I was thinking there may not be a regular route up that way at night... good info. I read about Sunday nights, so I'll be sure to be in town over the weekend!!! I would appreciate one or two of your contacts as I approach my trip, that would be so helpful!!!! I am hoping my host/ess would be of help in this regard as well, but it never hurts to have tried and true transportation! I haven't exactly decided on accommodations yet. Would take suggestions, if any.

Thank you!

----------


## LivinInThe603

I did a little more digging and the Dub Club looks like _the_ spot for sunday nights in Kingston!! super excited to give it a go!

----------


## ohliz

Lots of choices for accommodation...really depends on your budget and what you want. Plenty of hotels uptown, also airbnb in private homes or condos, even a hostel.

----------


## Bnewb

> Thank you!!!
> 
> I was thinking there may not be a regular route up that way at night... good info. I read about Sunday nights, so I'll be sure to be in town over the weekend!!! I would appreciate one or two of your contacts as I approach my trip, that would be so helpful!!!! I am hoping my host/ess would be of help in this regard as well, but it never hurts to have tried and true transportation! I haven't exactly decided on accommodations yet. Would take suggestions, if any.
> 
> Thank you!


Livin...if you want to kill two birds with one stone in the sense of visiting a couple of the popular places...you might think about staying in New Kingston around the Devon House area. You can easily walk to and visit Devon House, the Bob Marley Museum and many great places to eat and drink.  Emancipation Park is a mile or two from Bob Marley museum in the business area of New Kingston...also located in this area are some higher end business oriented hotels.

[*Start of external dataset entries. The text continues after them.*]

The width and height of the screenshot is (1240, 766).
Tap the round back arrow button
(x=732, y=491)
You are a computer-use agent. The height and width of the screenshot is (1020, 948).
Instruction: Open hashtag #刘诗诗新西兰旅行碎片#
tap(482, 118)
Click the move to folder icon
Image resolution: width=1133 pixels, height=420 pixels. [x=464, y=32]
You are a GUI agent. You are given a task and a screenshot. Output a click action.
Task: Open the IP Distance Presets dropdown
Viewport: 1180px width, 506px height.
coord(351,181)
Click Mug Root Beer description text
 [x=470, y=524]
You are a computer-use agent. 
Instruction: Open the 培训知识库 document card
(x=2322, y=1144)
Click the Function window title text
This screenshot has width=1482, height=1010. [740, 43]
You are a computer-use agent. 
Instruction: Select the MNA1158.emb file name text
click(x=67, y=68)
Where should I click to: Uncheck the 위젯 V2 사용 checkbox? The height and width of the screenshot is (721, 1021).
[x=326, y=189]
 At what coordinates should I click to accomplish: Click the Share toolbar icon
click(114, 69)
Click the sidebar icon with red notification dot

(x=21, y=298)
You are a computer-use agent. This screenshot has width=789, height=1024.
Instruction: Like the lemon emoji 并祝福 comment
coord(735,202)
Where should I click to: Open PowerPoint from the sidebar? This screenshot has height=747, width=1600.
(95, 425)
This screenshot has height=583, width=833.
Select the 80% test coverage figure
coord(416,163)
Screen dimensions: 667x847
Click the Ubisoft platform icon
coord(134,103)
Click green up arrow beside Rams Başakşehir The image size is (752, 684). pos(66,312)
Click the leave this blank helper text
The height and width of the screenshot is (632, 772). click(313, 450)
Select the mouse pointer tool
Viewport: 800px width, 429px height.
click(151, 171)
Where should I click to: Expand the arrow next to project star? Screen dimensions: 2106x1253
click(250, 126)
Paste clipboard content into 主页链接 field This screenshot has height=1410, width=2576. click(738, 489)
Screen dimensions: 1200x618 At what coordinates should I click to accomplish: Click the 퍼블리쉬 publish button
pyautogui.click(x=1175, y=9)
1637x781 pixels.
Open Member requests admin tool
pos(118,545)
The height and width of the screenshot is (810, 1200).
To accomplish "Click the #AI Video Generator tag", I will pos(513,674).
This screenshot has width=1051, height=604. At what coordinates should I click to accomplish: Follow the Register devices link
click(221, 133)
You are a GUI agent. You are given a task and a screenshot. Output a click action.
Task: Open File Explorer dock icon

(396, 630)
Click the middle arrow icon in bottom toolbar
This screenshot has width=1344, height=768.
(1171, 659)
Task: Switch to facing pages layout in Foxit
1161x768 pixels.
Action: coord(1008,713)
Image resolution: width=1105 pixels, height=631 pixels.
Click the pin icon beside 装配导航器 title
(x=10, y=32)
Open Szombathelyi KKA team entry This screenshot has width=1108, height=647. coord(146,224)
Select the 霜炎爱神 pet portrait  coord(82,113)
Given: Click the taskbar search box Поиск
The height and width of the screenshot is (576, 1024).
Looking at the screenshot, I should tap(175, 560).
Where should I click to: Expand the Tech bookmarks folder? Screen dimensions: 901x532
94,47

We've stayed from the lowest end to very high end hotels but often at a friend's home...we've covered the gamut of locations if you have any detailed questions about a particular area or place...hopefully we can help you out.

----------


## LivinInThe603

I'm most interested in a guest house, bed and breakfast, or one room/studio rental, or a smaller, locally owned hotel. A kitchen seems to be common, but honestly, I doubt I'd be cooking much for myself during this particular stay. A refrigerator is always nice. I've seen a few hotels that include a basic breakfast. At this point, I'm planning to be in town for maybe three nights... maybe 4 if I can get in a cricket or football match and need to extend my long weekend one more day. 

I'm focused on the area at or very near Hope Road, like you said, near Devon House area. I prefer to walk when I can, but plan to take taxi/driver after sunset, as needed... so the closer I am to restaurants and food shops, the better. 

If you have any friends who have rentals I'd love to talk with them.

Same for drivers, as I mentioned. But maybe closer to the summer- at least once I have my accommodation set. 

I found Dub Club on the map and it doesn't seem much near anything of commercial interest. So I'll definitely be asking a driver to take me up there and bring me back down. 

I'm thinking I might do brunch up at Strawberry Hill on a Sunday morning, then the Dub Club that evening! Sounds like a good day!!!

----------